• _EXERCISE GOAL_
I'd like the line containing "Screen dimensions: 1079x1052" and every line below it, to the end of the material, repeated exactly and with nothing else.

• _GIVEN RECORDS_
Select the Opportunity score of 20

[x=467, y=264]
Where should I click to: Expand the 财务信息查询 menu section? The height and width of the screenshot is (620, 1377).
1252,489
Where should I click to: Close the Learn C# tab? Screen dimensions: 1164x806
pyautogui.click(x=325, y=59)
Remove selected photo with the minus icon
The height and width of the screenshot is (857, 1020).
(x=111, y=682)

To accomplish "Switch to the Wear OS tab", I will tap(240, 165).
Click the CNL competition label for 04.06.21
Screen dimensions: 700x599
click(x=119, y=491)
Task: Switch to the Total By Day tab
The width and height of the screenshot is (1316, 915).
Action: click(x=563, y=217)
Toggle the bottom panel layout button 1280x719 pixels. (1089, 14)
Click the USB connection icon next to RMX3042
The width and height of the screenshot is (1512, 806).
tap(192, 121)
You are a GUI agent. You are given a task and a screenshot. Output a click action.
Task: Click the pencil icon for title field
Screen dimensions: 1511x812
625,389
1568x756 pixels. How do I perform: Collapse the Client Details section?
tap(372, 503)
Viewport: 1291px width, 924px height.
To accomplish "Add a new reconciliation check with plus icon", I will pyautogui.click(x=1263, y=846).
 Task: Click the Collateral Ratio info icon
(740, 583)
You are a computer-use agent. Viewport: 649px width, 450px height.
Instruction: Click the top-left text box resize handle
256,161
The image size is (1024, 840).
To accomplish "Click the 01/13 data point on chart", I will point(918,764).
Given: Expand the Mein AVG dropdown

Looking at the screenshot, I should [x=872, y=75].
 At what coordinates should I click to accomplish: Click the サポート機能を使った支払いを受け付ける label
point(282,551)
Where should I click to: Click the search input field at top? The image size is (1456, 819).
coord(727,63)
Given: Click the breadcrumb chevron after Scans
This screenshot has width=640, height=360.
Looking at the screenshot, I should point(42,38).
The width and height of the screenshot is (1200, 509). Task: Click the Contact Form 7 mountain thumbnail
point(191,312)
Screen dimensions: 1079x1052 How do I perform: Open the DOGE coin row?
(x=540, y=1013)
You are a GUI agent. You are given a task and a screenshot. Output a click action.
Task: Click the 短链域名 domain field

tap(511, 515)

• _OUTPUT FOR THIS EXERCISE_
Screen dimensions: 1079x1052 How do I perform: Open the DOGE coin row?
(x=540, y=1013)
You are a GUI agent. You are given a task and a screenshot. Output a click action.
Task: Click the 短链域名 domain field

tap(511, 515)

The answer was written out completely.